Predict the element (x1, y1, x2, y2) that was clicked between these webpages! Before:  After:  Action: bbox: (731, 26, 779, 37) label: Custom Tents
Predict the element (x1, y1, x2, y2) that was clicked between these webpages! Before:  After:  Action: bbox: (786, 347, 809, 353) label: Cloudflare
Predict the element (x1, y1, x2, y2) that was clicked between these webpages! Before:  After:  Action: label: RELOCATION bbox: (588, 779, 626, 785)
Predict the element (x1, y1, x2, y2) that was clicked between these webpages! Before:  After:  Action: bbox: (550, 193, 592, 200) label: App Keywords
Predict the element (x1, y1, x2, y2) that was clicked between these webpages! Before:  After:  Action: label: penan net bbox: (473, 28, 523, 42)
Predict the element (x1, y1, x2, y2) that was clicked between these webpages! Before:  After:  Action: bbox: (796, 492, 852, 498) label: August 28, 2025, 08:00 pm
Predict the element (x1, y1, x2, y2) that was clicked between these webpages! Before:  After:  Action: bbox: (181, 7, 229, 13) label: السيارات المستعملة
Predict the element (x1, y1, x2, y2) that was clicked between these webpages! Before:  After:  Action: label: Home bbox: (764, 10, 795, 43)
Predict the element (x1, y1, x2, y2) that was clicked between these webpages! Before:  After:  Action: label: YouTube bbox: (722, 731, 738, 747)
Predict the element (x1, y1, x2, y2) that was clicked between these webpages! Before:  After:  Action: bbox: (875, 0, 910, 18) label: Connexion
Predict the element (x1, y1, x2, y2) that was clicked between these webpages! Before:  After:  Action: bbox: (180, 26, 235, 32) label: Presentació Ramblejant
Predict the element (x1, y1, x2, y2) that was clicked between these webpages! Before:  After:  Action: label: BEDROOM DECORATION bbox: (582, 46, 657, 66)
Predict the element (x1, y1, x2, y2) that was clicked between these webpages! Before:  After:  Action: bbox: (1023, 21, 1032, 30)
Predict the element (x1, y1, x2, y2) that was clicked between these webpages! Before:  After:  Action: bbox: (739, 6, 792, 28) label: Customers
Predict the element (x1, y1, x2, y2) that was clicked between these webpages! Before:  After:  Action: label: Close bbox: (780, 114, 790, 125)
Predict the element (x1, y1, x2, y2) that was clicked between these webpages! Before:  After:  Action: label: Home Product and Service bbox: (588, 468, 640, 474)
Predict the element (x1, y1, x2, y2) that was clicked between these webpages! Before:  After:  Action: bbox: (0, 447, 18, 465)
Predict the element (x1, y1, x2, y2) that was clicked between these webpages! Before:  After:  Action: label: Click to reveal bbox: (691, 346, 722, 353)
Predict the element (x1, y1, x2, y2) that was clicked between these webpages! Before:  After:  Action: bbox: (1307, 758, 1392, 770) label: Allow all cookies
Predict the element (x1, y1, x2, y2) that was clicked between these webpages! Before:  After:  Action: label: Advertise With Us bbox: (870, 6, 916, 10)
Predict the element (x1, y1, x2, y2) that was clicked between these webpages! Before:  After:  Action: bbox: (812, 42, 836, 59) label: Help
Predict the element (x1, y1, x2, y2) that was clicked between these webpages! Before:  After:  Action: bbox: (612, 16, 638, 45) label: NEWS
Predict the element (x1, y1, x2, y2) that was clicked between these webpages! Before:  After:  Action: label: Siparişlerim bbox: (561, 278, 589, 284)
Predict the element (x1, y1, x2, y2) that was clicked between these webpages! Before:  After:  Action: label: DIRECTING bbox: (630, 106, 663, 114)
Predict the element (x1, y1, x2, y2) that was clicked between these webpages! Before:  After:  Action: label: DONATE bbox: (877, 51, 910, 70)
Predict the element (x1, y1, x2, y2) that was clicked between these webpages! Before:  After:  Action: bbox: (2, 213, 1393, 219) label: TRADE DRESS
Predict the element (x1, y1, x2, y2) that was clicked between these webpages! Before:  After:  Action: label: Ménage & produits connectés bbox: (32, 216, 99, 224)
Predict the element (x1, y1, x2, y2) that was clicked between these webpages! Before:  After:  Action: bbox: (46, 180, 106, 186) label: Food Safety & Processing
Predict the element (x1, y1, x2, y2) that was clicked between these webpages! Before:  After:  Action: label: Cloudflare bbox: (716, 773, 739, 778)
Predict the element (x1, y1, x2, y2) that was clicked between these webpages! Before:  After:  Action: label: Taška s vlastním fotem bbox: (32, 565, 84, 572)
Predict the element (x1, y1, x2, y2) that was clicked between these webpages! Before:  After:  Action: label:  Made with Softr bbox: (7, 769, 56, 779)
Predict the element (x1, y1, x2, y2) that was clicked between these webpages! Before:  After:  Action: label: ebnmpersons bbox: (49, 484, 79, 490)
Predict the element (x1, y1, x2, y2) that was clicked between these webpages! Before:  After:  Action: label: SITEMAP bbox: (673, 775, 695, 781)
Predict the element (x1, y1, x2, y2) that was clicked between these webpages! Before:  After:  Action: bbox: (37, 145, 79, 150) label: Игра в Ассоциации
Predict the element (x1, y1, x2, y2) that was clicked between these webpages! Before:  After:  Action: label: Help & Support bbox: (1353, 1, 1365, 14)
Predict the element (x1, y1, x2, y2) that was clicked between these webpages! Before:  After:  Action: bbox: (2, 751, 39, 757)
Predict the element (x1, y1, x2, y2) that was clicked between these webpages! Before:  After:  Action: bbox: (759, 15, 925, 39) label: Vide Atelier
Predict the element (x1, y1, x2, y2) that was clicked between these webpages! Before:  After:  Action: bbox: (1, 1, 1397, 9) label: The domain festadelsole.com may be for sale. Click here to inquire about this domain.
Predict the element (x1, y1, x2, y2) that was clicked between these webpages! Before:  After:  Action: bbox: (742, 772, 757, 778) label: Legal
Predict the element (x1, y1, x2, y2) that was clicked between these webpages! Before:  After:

__Exercise directions__.
Reproduce the entries word for word, starting at the first entry and ending at the entry that contains "label: App Keywords".

__Finished exercise__.
Predict the element (x1, y1, x2, y2) that was clicked between these webpages! Before:  After:  Action: bbox: (731, 26, 779, 37) label: Custom Tents
Predict the element (x1, y1, x2, y2) that was clicked between these webpages! Before:  After:  Action: bbox: (786, 347, 809, 353) label: Cloudflare
Predict the element (x1, y1, x2, y2) that was clicked between these webpages! Before:  After:  Action: label: RELOCATION bbox: (588, 779, 626, 785)
Predict the element (x1, y1, x2, y2) that was clicked between these webpages! Before:  After:  Action: bbox: (550, 193, 592, 200) label: App Keywords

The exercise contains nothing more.